▶ [Task brief]:
Some of the lines below need repeating. Reproduce exactly those between the lines holding "August (904, 1808)" and "Seniors Guide to Computers (811, 415)", inclusive.

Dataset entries
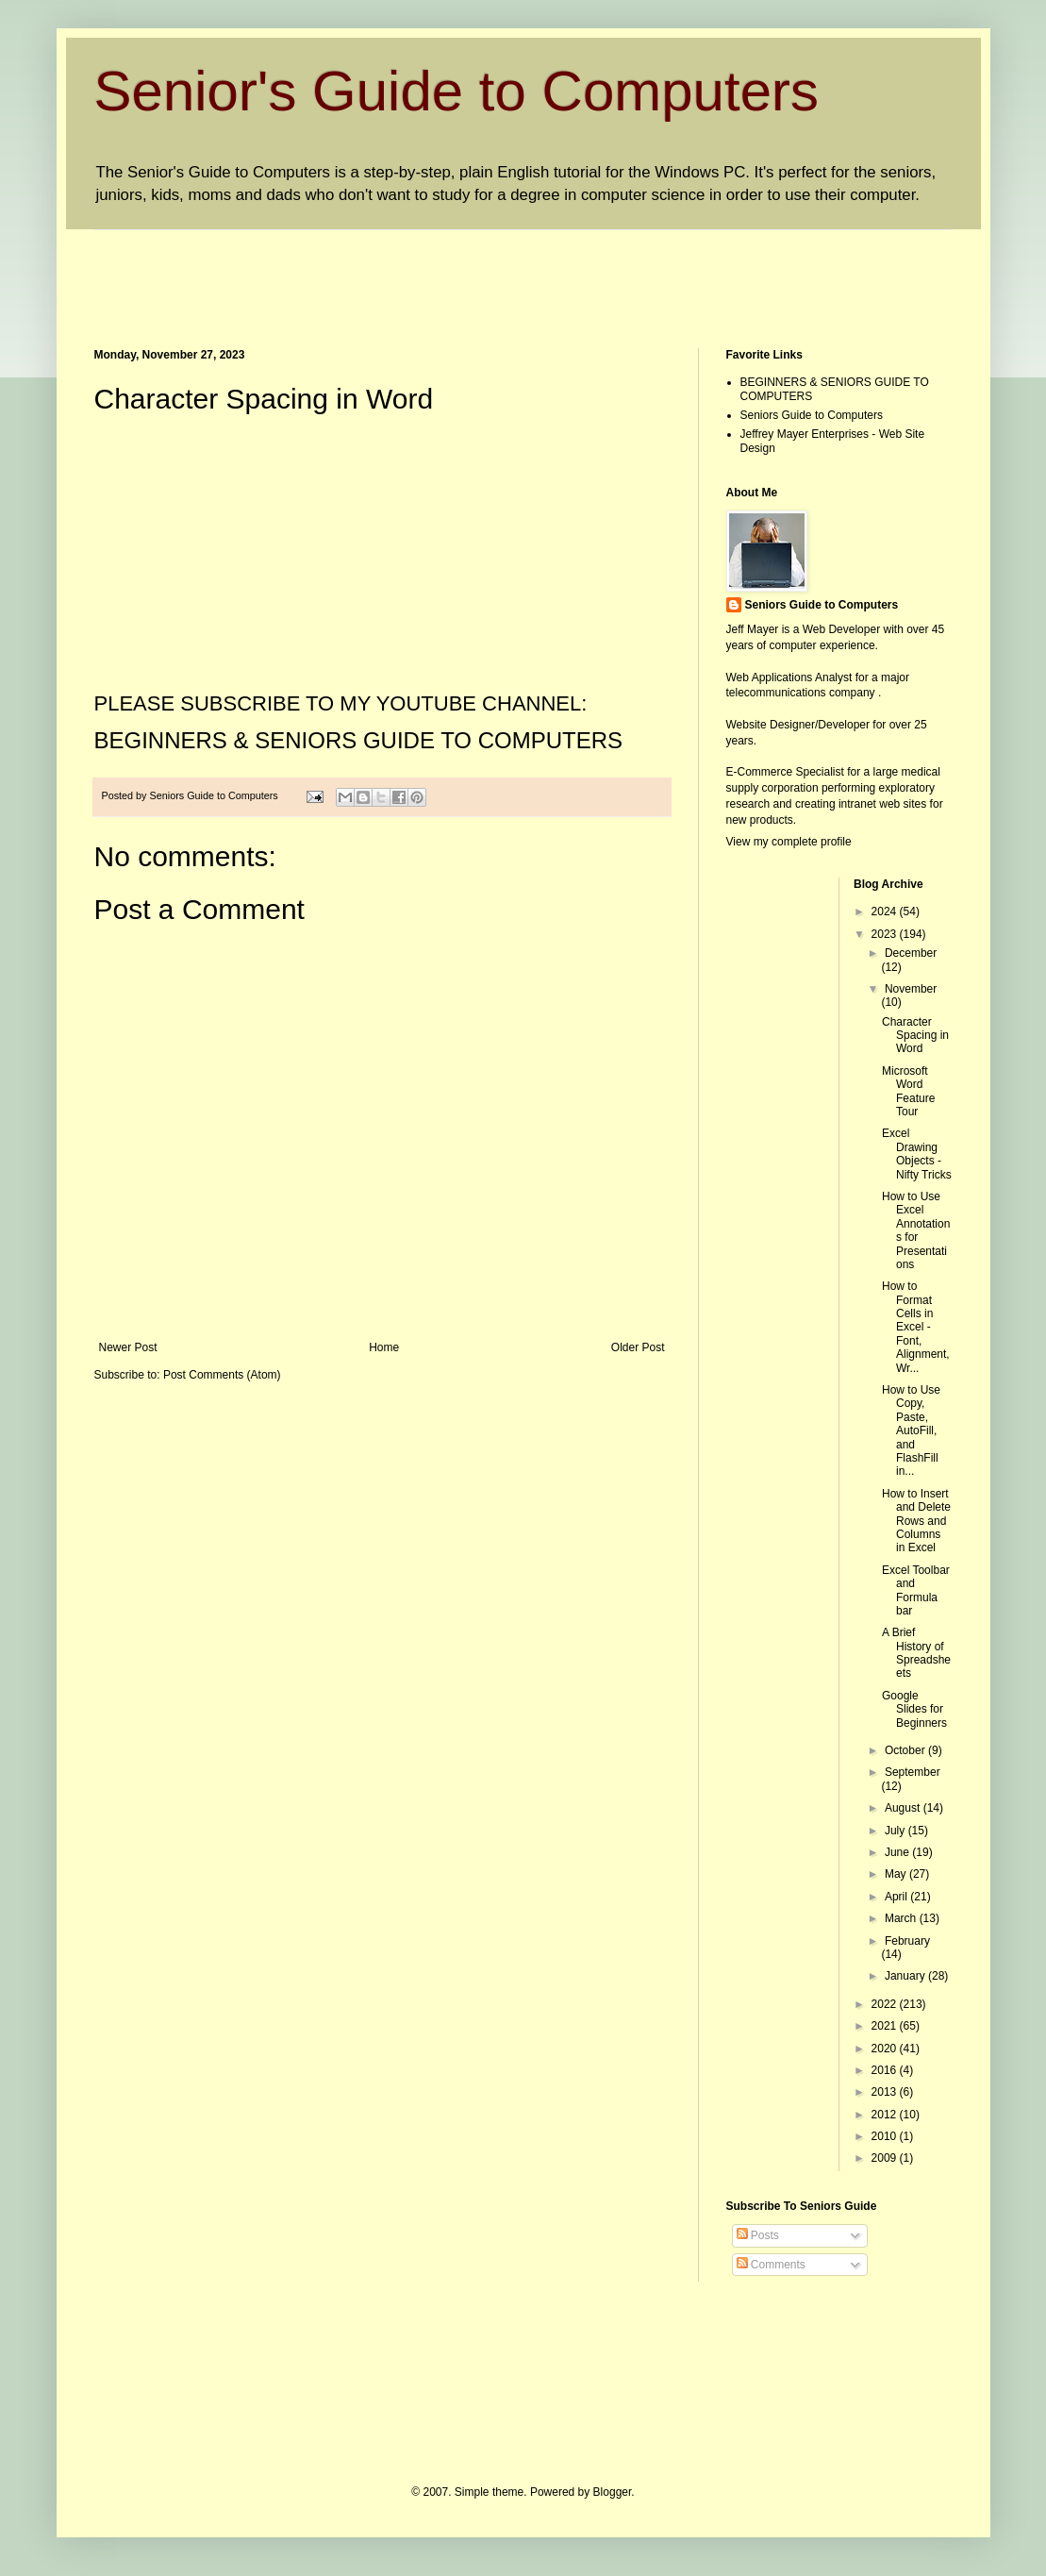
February (907, 1941)
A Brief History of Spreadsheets (916, 1653)
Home (384, 1347)
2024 (886, 911)
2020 (886, 2048)
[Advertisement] (437, 272)
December (911, 953)
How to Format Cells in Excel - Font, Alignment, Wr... (916, 1327)
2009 (886, 2158)
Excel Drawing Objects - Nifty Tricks (917, 1153)
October (906, 1750)
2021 (886, 2025)
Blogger (612, 2492)
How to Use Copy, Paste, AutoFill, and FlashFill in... (911, 1430)
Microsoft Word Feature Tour (908, 1091)
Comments (771, 2264)
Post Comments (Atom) (222, 1374)
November (911, 988)
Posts (758, 2235)
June (898, 1852)
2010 (886, 2136)
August (904, 1808)
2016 (886, 2070)
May (897, 1874)
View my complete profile (789, 841)
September (912, 1772)
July (896, 1830)
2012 (886, 2114)
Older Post (638, 1347)
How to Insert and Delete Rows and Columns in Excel (916, 1521)
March (902, 1918)
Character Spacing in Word (915, 1035)
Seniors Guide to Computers (811, 415)
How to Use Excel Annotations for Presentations (916, 1230)
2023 (886, 934)
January (906, 1975)
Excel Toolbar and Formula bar (916, 1590)
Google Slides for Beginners (914, 1709)
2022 (886, 2004)
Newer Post (128, 1347)
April (897, 1896)
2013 (886, 2092)
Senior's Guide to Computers (457, 91)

▶ [Response area]:
August (904, 1808)
2016 (886, 2070)
May (897, 1874)
View my complete profile (789, 841)
September (912, 1772)
July (896, 1830)
2012 (886, 2114)
Older Post (638, 1347)
How to Insert and Delete Rows and Columns in Excel (916, 1521)
March (902, 1918)
Character Spacing in Word (915, 1035)
Seniors Guide to Computers (811, 415)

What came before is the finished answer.